◆ Aufgabenbeschreibung ◆
Stelle bitte alle Zeilen der folgenden Auflistung als nummerierte Liste dar und lass Leerzeilen weg. Die Bilder gehören nicht in die Antwort.

◆ Einträge ◆
● ● ● ● ● ● ●

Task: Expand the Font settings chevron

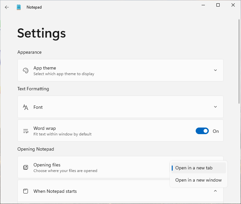Action: tap(215, 107)
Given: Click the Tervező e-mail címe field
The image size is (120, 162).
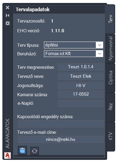Looking at the screenshot, I should [61, 139].
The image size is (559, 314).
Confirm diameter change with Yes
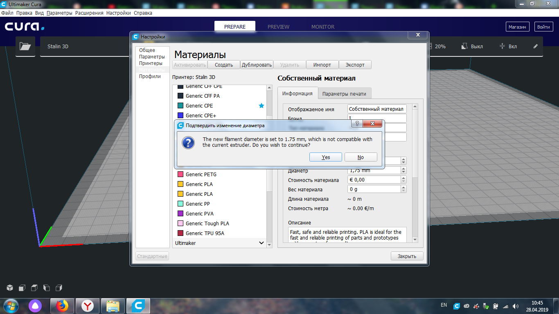[x=326, y=157]
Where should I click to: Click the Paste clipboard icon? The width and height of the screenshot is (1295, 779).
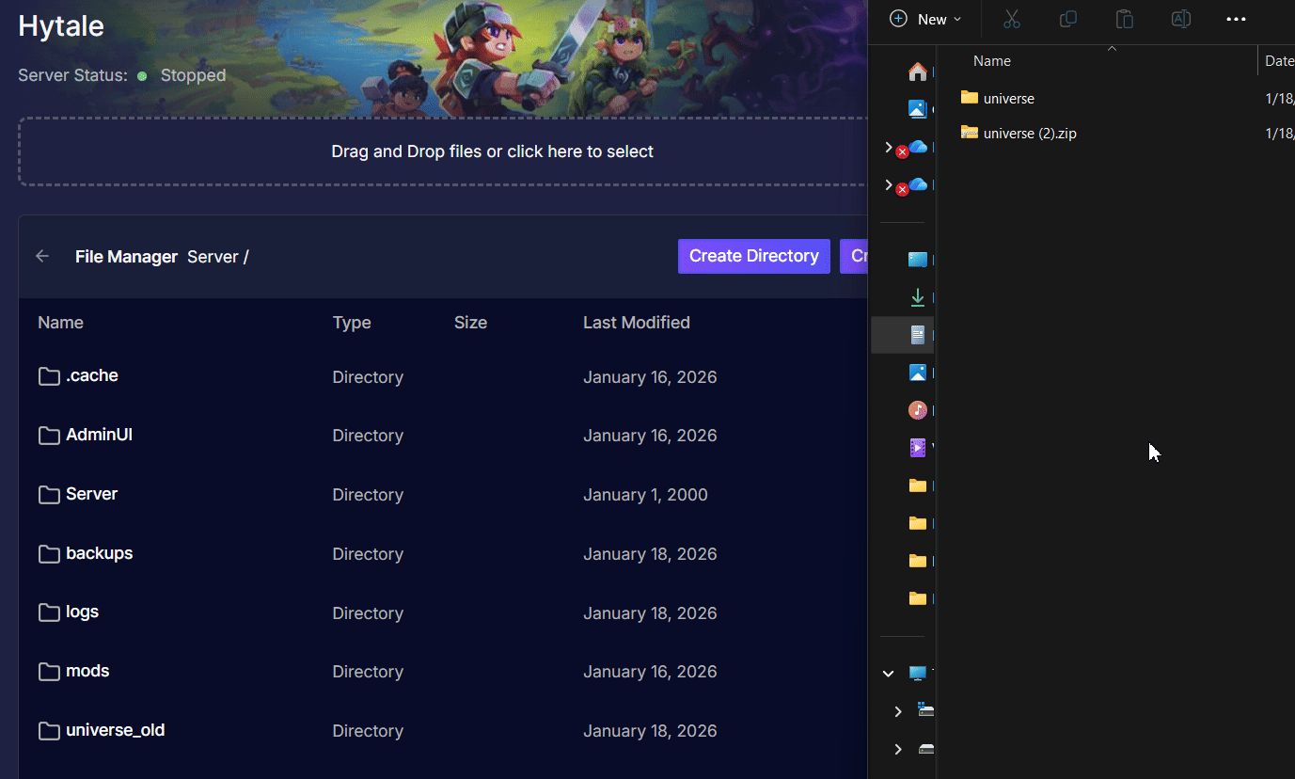click(1124, 19)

● ● ● ● ● ● ●

◆ Musterlösung ◆
1. Task: Expand the Font settings chevron
2. Action: tap(215, 107)
3. Given: Click the Tervező e-mail címe field
4. The image size is (120, 162).
5. Looking at the screenshot, I should [61, 139].
6. The image size is (559, 314).
7. Confirm diameter change with Yes
8. [x=326, y=157]
9. Where should I click to: Click the Paste clipboard icon? The width and height of the screenshot is (1295, 779).
10. click(1124, 19)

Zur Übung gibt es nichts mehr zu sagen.